[BEGIN Material provided]
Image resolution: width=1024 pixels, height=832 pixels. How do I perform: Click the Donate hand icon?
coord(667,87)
[END Material provided]
[BEGIN Material provided]
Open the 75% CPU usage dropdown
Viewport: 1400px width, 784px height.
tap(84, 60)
[END Material provided]
Requirements
Copy out everything in the listing from the line containing "Image resolution: width=1024" down to the line containing "coord(667,87)", including both of those lines.

Response to the task
Image resolution: width=1024 pixels, height=832 pixels. How do I perform: Click the Donate hand icon?
coord(667,87)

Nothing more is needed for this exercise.